● **Problem requirements**
Across the listing below, count the lines holding "card". State the number and nothing more.

● **Material supplied**
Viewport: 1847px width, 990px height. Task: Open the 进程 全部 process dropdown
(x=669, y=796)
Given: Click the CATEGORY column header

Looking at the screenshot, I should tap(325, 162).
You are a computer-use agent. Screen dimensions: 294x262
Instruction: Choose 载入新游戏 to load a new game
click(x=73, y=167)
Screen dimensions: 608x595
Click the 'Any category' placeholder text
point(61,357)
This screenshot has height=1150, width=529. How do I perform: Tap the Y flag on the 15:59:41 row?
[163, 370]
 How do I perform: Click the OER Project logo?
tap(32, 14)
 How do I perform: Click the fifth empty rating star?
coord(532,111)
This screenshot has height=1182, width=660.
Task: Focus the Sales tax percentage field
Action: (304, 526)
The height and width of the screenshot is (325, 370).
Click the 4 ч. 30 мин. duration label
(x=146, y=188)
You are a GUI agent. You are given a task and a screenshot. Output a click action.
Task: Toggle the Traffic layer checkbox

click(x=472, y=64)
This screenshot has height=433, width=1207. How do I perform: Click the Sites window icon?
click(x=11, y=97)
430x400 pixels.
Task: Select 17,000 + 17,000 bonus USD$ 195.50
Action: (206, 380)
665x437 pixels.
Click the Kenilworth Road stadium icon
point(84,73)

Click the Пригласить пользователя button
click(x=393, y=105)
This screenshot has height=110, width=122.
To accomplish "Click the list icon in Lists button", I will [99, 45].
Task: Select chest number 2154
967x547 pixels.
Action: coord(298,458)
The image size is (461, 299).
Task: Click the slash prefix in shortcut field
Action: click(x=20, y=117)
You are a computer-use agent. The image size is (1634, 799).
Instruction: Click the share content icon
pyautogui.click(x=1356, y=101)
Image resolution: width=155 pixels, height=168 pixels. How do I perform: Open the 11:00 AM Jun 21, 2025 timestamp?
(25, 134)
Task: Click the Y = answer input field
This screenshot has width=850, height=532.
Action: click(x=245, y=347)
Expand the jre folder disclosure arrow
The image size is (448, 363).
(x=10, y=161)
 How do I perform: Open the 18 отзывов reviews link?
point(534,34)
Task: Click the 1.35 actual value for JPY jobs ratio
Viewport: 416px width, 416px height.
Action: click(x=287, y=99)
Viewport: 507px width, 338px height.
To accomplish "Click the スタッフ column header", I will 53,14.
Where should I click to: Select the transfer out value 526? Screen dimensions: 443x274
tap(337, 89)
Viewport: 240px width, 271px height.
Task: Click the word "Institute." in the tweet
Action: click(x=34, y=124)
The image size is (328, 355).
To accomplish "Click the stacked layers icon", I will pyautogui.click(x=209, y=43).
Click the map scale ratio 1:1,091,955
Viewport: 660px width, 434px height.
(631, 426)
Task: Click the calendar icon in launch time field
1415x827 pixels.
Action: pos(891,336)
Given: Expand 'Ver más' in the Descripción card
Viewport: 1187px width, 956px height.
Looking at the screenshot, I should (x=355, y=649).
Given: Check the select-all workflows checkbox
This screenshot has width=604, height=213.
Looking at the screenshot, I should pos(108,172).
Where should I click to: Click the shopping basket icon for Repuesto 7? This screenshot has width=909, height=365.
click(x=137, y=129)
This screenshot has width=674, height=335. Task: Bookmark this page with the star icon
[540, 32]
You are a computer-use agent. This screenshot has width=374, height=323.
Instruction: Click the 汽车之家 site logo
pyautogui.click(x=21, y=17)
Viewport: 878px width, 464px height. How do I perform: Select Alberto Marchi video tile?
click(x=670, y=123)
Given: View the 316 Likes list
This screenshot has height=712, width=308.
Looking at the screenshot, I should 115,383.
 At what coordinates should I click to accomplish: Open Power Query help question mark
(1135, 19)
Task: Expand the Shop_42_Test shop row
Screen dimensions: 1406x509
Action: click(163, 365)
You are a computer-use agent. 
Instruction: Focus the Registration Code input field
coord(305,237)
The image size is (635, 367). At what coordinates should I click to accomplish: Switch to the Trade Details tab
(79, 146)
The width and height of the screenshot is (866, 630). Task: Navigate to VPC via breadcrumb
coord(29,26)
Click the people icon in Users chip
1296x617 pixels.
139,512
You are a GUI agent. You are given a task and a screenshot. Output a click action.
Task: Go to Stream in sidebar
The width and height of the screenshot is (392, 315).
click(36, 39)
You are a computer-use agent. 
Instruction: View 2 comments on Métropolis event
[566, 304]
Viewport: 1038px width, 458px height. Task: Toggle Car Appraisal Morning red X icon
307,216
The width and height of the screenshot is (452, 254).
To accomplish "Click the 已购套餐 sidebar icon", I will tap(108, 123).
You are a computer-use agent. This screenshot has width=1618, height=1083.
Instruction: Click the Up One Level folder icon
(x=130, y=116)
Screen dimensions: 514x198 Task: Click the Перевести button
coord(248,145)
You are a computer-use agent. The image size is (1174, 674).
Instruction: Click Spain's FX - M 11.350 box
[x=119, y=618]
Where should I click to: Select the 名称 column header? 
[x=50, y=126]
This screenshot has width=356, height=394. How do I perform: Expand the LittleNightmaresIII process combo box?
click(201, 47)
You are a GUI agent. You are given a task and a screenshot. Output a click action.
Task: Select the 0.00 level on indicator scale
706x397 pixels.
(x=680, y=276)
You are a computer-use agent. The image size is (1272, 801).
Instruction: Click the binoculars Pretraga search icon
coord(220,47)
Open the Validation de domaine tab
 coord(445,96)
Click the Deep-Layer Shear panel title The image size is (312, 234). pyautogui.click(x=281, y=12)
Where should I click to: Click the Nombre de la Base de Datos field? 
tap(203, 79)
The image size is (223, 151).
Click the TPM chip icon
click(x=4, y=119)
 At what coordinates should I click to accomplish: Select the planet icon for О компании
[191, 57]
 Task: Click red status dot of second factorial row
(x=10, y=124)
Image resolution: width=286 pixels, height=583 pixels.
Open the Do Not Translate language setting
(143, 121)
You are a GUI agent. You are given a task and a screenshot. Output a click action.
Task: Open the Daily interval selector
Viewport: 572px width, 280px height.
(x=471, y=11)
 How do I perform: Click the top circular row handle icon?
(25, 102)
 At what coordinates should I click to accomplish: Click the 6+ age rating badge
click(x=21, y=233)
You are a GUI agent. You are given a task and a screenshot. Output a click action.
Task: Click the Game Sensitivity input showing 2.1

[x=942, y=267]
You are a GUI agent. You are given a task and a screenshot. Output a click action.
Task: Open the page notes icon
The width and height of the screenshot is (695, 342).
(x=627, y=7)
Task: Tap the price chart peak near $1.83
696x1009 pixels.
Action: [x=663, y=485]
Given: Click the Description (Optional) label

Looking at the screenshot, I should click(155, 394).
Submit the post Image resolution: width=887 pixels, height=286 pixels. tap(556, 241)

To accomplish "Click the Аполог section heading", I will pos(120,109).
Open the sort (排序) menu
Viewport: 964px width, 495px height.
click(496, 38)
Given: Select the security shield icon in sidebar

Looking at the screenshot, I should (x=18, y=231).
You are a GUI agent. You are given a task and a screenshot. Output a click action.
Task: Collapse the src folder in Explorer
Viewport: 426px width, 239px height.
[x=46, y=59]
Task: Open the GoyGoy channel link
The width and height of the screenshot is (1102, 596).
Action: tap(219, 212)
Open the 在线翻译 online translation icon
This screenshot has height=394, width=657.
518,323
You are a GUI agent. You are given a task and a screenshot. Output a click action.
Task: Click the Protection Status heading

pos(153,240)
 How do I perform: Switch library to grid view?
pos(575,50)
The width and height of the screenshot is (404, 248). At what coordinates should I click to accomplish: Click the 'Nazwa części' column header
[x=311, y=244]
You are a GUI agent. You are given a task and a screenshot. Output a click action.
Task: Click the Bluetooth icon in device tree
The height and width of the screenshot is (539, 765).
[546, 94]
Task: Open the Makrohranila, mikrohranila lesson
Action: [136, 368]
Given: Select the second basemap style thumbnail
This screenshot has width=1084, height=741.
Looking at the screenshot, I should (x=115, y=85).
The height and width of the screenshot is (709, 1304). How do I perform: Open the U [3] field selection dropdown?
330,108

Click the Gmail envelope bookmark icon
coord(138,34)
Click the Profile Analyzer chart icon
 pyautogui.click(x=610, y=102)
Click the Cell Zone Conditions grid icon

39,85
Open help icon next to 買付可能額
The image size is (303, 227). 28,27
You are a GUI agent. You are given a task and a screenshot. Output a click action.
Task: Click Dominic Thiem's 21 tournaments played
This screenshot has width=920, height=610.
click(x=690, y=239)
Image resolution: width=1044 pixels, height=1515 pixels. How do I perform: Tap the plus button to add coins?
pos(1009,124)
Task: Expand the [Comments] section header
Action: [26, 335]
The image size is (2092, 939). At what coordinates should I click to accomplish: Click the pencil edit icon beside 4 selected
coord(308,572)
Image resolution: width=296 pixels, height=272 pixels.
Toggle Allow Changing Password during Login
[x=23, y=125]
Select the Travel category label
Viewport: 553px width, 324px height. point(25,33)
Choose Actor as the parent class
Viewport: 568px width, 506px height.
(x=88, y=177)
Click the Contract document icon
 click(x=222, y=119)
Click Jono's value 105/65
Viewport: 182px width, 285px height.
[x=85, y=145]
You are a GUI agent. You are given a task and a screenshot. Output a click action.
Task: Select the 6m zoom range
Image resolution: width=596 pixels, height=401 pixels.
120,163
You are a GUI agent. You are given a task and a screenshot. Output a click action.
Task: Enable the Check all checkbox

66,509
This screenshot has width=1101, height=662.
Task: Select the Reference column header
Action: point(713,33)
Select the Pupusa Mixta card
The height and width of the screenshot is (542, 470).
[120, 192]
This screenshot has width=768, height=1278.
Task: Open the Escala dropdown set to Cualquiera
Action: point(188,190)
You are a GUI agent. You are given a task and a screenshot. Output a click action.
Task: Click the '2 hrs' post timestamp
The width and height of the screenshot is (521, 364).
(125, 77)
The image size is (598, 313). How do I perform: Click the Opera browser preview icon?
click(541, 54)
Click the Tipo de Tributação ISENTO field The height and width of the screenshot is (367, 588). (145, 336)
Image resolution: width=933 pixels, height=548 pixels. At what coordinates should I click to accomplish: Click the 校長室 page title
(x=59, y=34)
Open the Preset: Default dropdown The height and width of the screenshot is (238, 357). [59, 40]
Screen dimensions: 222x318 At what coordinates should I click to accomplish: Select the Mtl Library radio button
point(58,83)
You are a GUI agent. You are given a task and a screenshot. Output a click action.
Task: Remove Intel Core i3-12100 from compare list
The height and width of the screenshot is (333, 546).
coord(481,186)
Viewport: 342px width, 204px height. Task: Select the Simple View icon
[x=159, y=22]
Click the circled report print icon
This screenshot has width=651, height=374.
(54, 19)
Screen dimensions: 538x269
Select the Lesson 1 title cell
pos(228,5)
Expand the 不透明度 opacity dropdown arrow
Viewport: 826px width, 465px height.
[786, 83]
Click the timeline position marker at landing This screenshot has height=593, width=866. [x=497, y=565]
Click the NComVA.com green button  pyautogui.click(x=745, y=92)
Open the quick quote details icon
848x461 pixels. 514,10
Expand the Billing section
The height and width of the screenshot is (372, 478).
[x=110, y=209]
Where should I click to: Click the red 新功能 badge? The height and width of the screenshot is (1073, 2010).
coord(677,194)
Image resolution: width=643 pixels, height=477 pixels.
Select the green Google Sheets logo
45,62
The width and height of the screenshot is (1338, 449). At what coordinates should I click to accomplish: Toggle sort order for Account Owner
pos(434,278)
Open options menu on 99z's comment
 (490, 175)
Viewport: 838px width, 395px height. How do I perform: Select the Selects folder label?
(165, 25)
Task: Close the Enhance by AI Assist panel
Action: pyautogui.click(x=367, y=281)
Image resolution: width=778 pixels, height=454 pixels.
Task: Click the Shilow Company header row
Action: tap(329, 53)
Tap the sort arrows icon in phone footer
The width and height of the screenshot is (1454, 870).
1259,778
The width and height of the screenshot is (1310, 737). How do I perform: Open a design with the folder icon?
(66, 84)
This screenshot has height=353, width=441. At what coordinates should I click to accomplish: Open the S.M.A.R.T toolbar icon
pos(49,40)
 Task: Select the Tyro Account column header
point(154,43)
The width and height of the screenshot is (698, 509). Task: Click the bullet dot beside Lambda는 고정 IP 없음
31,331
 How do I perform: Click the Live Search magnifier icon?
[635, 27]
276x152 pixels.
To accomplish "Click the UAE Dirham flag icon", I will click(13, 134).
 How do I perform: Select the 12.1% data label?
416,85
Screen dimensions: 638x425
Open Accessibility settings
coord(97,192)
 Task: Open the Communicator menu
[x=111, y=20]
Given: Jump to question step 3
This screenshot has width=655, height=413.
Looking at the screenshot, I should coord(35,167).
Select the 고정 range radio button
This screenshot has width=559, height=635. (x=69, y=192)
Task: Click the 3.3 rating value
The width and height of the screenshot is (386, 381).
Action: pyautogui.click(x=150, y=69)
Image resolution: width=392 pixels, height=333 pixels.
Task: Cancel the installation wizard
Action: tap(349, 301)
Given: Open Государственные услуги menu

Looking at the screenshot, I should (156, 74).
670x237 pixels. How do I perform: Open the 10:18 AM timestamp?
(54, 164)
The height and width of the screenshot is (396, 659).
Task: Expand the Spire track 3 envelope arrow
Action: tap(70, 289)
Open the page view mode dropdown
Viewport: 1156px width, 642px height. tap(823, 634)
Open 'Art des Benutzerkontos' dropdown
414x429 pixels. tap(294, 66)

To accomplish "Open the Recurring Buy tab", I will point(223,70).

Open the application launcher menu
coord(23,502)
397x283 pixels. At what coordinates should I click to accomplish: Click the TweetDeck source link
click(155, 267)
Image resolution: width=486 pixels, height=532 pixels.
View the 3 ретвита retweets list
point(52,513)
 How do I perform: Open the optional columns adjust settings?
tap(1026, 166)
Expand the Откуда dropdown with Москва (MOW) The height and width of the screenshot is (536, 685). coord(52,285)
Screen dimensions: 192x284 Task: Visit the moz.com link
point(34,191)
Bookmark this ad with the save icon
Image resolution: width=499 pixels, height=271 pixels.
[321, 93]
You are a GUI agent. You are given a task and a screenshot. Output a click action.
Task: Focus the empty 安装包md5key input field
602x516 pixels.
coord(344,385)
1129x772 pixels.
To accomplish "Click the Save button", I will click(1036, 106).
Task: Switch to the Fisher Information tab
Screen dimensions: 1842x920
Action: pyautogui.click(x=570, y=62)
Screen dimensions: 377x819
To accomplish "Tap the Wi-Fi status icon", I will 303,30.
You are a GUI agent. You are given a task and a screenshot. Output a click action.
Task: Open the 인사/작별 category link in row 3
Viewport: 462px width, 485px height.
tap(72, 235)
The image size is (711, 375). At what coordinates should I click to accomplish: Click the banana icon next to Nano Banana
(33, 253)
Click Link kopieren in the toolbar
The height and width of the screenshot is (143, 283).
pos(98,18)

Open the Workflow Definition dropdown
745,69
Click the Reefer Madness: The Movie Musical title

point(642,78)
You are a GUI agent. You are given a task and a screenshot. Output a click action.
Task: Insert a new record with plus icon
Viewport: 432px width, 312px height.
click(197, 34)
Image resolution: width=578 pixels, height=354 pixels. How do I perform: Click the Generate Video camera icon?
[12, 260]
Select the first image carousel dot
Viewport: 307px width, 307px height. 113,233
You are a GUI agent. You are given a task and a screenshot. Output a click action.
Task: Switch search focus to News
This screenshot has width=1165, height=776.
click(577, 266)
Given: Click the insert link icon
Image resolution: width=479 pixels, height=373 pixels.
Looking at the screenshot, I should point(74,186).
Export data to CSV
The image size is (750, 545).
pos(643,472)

● **Response area**
2